Summary: Simpson's Paradox is the changing of the direction of a relationship with the introduction of another variable.
The relationship between Price and Number of pages in a book changes with the introduction of the variable Type of Book (Hardcover, Paperback).
See the R Markdown document Simpsons Paradox.
The Scatterplot matrix is a very useful plot for seeing the correlations between variables in a dataset.
Not so useful with more than about 10 variables.

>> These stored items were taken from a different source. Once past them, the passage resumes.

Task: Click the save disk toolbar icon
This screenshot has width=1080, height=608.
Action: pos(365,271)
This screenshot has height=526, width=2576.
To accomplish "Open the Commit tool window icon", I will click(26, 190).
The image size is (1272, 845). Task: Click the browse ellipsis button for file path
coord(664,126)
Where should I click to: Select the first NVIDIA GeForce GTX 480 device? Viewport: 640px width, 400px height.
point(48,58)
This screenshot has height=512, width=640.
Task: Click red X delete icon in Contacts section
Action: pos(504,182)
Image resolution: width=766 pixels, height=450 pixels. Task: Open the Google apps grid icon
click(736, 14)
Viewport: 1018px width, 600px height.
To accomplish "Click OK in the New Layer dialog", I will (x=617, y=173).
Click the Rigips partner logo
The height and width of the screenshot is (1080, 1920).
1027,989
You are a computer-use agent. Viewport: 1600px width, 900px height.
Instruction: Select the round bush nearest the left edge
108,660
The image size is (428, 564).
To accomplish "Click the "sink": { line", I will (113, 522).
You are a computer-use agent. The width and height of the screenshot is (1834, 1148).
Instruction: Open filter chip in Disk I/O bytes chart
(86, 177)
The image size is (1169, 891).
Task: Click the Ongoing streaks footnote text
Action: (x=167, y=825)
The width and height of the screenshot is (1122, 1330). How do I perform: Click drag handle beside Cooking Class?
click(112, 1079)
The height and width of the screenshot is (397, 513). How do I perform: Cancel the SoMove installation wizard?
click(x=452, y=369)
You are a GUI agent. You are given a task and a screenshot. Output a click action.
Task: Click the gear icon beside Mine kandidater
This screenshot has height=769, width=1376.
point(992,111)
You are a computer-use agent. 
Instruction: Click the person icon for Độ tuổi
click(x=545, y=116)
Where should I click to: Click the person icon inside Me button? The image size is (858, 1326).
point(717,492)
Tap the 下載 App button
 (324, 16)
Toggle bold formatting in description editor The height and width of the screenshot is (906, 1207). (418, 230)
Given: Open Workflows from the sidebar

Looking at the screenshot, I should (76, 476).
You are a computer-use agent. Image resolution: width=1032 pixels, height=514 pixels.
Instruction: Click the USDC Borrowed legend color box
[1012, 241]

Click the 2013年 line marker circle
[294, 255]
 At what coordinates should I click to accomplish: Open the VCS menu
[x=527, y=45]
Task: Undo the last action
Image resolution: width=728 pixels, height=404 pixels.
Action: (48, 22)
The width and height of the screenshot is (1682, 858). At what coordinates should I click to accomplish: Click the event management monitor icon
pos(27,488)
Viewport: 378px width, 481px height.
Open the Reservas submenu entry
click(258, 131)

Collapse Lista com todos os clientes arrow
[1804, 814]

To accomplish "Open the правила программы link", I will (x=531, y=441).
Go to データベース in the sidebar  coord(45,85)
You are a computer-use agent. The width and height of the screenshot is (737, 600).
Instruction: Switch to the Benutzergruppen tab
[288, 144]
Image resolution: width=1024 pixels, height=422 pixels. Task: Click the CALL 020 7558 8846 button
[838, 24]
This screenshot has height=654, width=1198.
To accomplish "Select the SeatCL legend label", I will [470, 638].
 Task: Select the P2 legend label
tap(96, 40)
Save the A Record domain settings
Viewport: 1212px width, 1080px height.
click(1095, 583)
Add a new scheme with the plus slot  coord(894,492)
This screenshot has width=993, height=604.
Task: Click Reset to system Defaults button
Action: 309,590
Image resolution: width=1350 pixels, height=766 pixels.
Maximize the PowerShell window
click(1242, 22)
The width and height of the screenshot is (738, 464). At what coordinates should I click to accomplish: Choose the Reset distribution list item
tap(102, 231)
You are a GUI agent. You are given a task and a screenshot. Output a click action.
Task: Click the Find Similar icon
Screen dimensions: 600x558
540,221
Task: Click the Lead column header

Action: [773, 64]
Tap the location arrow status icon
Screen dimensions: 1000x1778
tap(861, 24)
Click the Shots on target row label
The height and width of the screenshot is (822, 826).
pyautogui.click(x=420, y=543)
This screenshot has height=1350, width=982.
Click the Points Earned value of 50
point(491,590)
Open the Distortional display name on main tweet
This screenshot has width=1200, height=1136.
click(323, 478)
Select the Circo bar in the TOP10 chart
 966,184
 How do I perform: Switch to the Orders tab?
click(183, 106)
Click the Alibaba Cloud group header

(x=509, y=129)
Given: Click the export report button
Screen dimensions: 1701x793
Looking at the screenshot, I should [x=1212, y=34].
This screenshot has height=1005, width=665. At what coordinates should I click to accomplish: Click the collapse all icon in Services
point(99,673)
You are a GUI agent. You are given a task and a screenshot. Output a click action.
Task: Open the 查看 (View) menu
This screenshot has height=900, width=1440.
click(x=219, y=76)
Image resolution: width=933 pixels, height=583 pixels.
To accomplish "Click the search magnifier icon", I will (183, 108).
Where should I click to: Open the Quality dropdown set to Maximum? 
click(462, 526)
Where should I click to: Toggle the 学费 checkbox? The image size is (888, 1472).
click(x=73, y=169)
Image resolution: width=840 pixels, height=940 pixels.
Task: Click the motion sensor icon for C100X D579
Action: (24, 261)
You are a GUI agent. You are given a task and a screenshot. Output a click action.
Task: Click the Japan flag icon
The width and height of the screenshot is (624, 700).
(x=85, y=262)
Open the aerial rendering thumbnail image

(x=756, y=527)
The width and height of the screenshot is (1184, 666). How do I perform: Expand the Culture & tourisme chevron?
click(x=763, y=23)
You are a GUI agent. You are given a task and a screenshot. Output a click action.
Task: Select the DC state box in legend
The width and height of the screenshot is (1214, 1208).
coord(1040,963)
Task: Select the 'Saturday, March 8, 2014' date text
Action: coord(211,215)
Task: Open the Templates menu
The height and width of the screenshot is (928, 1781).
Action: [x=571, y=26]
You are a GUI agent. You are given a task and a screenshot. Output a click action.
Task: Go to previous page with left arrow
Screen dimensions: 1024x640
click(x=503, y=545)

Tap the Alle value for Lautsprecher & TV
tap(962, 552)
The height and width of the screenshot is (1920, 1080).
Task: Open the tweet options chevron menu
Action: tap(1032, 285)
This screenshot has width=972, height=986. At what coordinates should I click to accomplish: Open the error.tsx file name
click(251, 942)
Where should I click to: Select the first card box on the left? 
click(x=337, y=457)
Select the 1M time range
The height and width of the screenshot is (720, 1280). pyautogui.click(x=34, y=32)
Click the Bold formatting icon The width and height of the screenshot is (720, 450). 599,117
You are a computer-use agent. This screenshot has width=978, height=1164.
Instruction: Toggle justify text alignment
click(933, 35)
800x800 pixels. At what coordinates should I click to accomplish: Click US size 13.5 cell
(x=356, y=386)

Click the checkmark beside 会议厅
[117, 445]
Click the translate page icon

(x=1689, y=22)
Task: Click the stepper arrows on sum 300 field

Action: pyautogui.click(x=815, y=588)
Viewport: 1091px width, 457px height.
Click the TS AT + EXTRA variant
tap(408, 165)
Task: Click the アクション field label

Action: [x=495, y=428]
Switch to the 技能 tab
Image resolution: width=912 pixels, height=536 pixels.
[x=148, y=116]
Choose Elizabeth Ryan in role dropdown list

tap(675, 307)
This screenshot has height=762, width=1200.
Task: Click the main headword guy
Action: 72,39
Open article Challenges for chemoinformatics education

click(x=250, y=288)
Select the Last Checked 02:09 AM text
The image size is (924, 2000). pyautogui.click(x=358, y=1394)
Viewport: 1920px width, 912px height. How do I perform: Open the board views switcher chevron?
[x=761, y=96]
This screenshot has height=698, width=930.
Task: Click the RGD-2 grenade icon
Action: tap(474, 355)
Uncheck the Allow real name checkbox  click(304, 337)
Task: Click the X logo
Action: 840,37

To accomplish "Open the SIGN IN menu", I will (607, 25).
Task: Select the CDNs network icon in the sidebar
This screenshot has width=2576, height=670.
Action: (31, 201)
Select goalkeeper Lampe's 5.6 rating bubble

What to do with more variables?
corrgram(mtcars, order=TRUE,
lower.panel=panel.shade,
upper.panel=panel.pie,
text.panel=panel.txt,
main="Car Milage Data in PC2/PC1 Order")
corrgram(mtcars, order=TRUE,
lower.panel=panel.ellipse,
upper.panel=panel.pts,
text.panel=panel.txt,
diag.panel=panel.minmax,
main="Car Milage Data in PC2/PC1 Order")
Be sure to study the discussion of the use area in the section about Bubbles on pages 193 and 194.
Look at Figure 6-12, 6-13, 6-14, 6-16 and 6-17. Study Figure 6-17 that uses the correct sized cirles.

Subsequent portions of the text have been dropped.